Screenshot grounding data
[Start of Attachment]
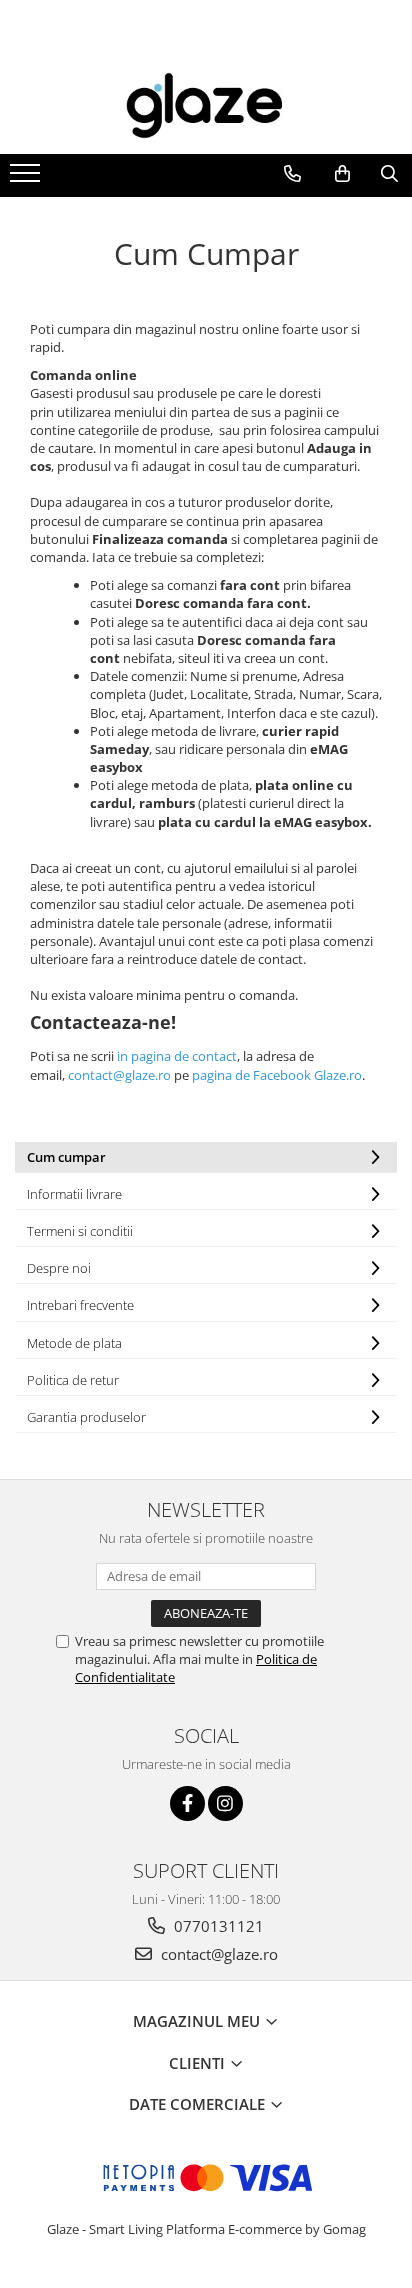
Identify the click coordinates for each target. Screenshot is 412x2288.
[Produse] (27, 179)
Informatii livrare (74, 1194)
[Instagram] (225, 1803)
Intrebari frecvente (80, 1305)
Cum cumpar (66, 1157)
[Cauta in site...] (389, 174)
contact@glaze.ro (217, 1954)
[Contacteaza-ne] (292, 174)
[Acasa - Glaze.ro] (206, 105)
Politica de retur (73, 1380)
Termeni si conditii (80, 1231)
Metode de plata (74, 1343)
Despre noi (59, 1268)
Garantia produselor (86, 1417)
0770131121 (217, 1926)
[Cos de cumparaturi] (342, 174)
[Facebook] (187, 1803)
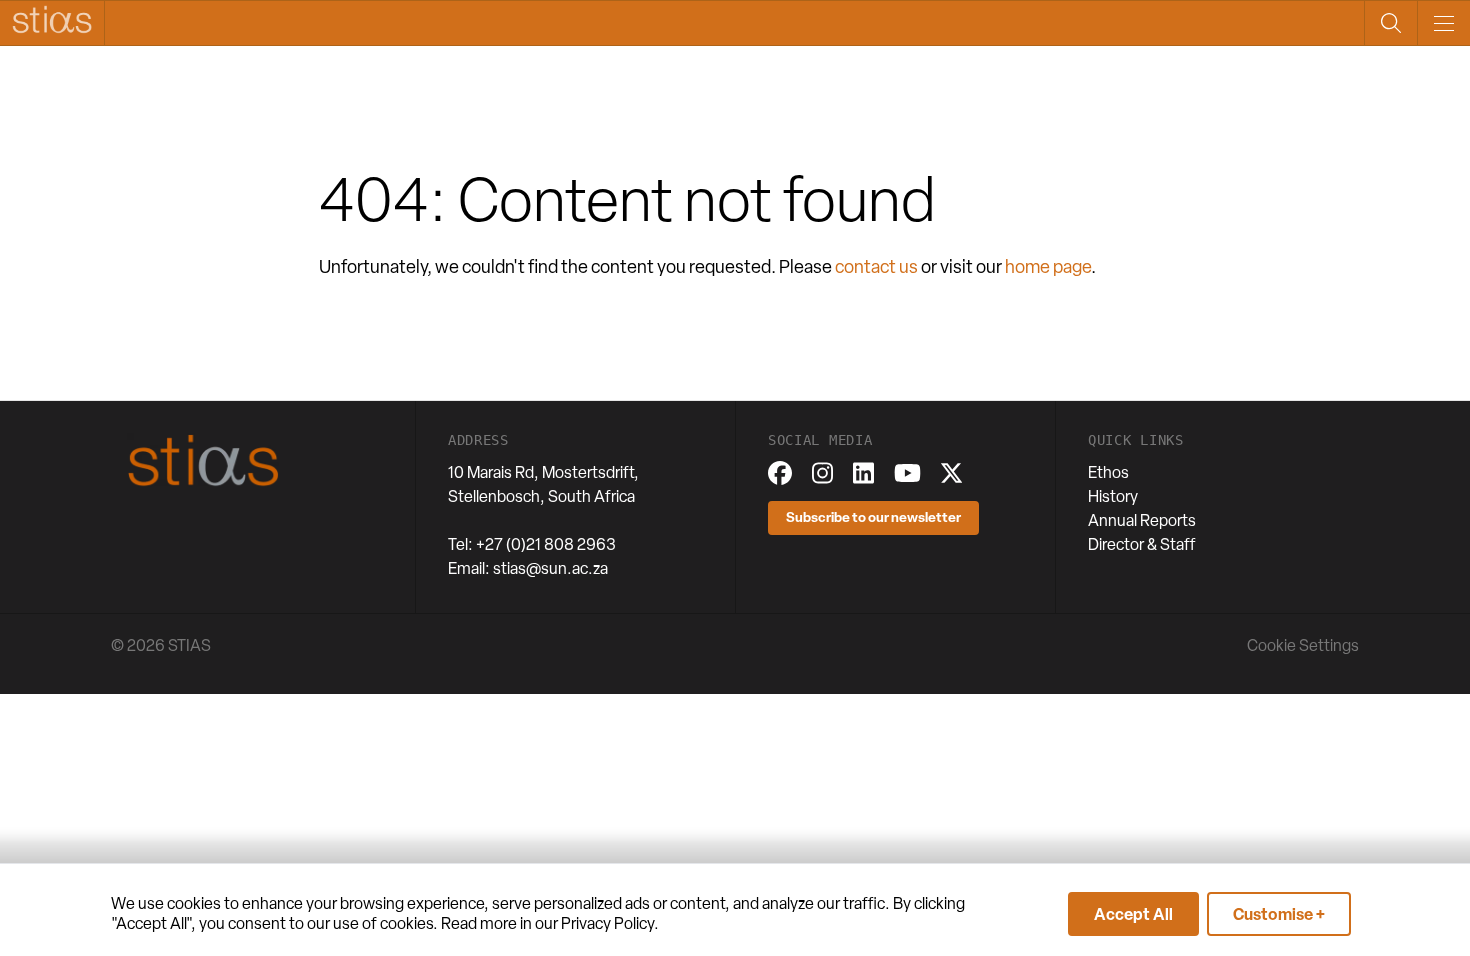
[End of Attachment]
* **WHAT THIS TASK INVOLVES**
Extract, verbatim and alone, the lines from the line that contains "Termeni si conditii (80, 1231)" to the last line of the records, inclusive; drop any picture.

* **EXERCISE OUTPUT**
Termeni si conditii (80, 1231)
Metode de plata (74, 1343)
Despre noi (59, 1268)
Garantia produselor (86, 1417)
0770131121 (217, 1926)
[Cos de cumparaturi] (342, 174)
[Facebook] (187, 1803)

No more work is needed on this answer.